La garde à vue est une mesure privative de liberté. Comme telle, elle est strictement encadrée par la loi et soumise au contrôle du juge judiciaire. Elle est codifiée aux articles 62-2 et suivants du Code de procédure pénale.

Toute personne placée en garde à vue a des droits énoncés dans la loi. Les conséquences de leur non-respect peuvent être importantes pour la suite de la procédure.

Des règles spécifiques s'appliquent aux mineurs. Elles sont prévues à l'article 4 de l'ordonnance du 2 février 1945 relative à l'enfance délinquante.

Le placement en garde à vue

Le placement en garde à vue peut être décidé pour toute personne "à l'encontre de laquelle il existe une ou plusieurs raisons de soupçonner qu'elle a commis ou tenté de commettre un crime ou un délit puni d'une peine d'emprisonnement(article 62-2 du Code de procédure pénale).
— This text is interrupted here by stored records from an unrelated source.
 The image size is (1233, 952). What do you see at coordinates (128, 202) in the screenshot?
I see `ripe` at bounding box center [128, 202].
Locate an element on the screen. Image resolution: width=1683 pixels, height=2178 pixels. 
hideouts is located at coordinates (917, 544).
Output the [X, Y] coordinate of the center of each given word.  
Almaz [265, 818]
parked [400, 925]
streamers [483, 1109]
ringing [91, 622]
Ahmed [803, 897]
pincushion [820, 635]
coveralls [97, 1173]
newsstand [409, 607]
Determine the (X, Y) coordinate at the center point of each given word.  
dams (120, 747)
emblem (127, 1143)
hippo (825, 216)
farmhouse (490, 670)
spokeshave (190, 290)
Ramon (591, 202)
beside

Cette  mesure peut être décidée quelque soit le type d'enquête menée: enquête de flagrance, enquête préliminaire ou instruction judiciaire.

Seul un officier de police judiciaire, qui peut être un policier ou un gendarme, peut décider d'un placement en garde à vue: d'office, ou sur instruction du procureur de la République (article 63 du Code de procédure pénale).

L'officier qui décide du placement en garde à vue a l'obligation, dès le début de celle-ci, d'en informer le Procureur de la République, par tout moyen.

La garde à vue doit être l'unique moyen de parvenir à l'un des objectifs prévus par la loi, au moins: 

"1° Permettre l'exécution des investigations impliquant la présence ou la participation de la personne;

2° Garantir la présentation de la personne devant le procureur de la République afin que ce magistrat puisse apprécier la suite à donner à l'enquête;

3° Empêcher que la personne ne modifie les preuves ou indices matériels;

4° Empêcher que la personne ne fasse pression sur les témoins ou les victimes ainsi que sur leur famille ou leurs proches;

5° Empêcher que la personne ne se concerte avec d'autres personnes susceptibles d'être ses coauteurs ou complices

6° Garantir la mise en oeuvre des mesures destinées à faire cesser le crime ou le délit"

(article 62-2 du Code de procédure pénale)

Dès le placement en garde à vue, la personne qui fait l'objet de cette mesure est immédiatement informée, dans une langue qu'elle comprend: de son placement en garde à vue, de la durée de la mesure et de ses éventuelles prolongation et de la qualification, de la date et des lieux de l'infraction en cause, ainsi que des motifs justifiant son placement en garde à vue (article 63-1 du Code de procédure pénale).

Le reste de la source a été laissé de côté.